Commander Kam Kohler of the Wasatch County Search and Rescue Team said two snowmobilers were riding in the area of Nobletts Trailhead.
When a snowstorm blew in, the two were caught in white-out conditions and became separated. One of them was able to get to cell service and call 911 to try to find the other.
Kohler said the team responded around 6:30 Wednesday evening. Conditions, he said, were bad.
“Visibility up on the ridge line, because of 20-30 mile an hour winds, was about 10 feet so you just couldn’t see very far,” he said.
Searchers used GPS to make their way across the area, trying to find the man, but had no success.
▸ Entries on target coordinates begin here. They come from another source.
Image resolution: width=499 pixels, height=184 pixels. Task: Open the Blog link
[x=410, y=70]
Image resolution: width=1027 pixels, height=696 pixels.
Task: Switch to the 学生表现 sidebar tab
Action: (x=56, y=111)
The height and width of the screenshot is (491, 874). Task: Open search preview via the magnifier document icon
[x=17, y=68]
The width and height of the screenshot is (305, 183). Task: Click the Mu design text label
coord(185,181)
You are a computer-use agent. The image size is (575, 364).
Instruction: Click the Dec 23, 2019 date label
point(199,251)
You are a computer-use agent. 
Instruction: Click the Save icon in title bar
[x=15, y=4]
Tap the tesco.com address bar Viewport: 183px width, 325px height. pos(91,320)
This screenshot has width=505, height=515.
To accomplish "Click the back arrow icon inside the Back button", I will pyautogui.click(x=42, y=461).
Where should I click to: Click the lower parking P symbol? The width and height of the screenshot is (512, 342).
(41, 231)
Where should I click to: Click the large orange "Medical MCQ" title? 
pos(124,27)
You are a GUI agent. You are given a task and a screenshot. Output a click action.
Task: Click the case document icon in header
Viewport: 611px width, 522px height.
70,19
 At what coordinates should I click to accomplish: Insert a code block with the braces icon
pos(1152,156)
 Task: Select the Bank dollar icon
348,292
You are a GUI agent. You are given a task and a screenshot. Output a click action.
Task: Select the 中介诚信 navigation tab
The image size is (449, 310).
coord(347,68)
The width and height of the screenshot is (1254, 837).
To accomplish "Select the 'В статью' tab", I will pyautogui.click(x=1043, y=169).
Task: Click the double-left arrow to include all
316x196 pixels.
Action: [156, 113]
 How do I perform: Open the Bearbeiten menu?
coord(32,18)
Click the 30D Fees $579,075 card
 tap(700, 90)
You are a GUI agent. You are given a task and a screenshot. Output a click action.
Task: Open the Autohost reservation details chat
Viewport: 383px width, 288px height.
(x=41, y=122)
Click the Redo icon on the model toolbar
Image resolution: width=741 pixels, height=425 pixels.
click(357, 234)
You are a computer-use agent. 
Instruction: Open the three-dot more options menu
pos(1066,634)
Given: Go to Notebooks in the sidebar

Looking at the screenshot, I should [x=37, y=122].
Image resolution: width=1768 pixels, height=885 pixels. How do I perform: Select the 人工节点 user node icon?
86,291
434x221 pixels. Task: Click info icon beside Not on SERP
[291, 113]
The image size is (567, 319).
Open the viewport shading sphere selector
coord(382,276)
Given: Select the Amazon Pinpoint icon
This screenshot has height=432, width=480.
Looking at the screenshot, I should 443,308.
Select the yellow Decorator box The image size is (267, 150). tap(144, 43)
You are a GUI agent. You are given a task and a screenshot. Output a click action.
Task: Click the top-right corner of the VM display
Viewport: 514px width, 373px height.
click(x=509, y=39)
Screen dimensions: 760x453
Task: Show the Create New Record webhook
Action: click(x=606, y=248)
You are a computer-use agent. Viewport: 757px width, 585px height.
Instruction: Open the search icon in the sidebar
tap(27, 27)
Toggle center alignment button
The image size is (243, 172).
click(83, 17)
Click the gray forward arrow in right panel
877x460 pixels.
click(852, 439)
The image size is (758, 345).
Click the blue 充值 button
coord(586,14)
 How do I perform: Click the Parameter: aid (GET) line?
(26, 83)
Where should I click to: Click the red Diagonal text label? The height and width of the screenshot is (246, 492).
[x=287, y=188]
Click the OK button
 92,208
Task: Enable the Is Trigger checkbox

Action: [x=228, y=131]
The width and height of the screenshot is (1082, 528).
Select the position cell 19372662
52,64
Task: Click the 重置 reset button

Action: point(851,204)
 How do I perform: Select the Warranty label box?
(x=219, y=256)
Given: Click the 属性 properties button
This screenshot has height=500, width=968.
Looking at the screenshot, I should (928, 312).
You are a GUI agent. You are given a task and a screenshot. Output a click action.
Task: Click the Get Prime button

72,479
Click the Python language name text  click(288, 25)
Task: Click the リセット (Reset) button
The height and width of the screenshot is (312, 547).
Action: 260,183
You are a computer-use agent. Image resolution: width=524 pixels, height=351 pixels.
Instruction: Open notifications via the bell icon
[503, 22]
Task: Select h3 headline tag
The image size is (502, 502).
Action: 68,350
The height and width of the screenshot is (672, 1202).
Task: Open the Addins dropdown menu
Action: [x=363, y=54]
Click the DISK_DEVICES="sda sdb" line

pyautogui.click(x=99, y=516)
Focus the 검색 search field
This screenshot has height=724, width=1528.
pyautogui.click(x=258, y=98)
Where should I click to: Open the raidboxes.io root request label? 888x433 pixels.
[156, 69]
Around 2:00 Thursday morning, the teams called off the operation for the night.
Kohler said rescuers hate coming home empty-handed.
“Somebody’s in trouble. Somebody’s on the mountain. When you’re search and rescue, it doesn’t feel very good to be sleeping in your bed when you know he’s up there in trouble,” he said.
The teams headed back up at 6:00 Thursday morning.
As they were heading up the mountain, Kohler said they found the man, who was coming down the mountain.
They offered him food and water and got him to safety.
Kohler said the man had walked about a mile trying to find help after his snowmobile got stuck. Eventually, he said, the man dug a hole in the snow to ride out the storm.
Occasionally, he said, the man got up to walk around to keep warm.
“He was in great shape this morning. Hungry and cold and tired, because you don’t sleep very well under a tree in the middle of the winter, but he did a good job,” Kohler said.
Kohler said spring can be deceptive because conditions in the valley are pleasant, but conditions can change quickly in the mountains. He said they have been called out more often over the last year.
He wants people to take extra time to prepare for possible emergencies before heading into the backcountry.
“If you’re going to go out and enjoy the mountains in Utah, I don’t care what time of year it is, it can even snow in July, but especially in the spring when you think it’s going to be nice, you’ve got to know before you go out and be prepared for any outcome,” he said.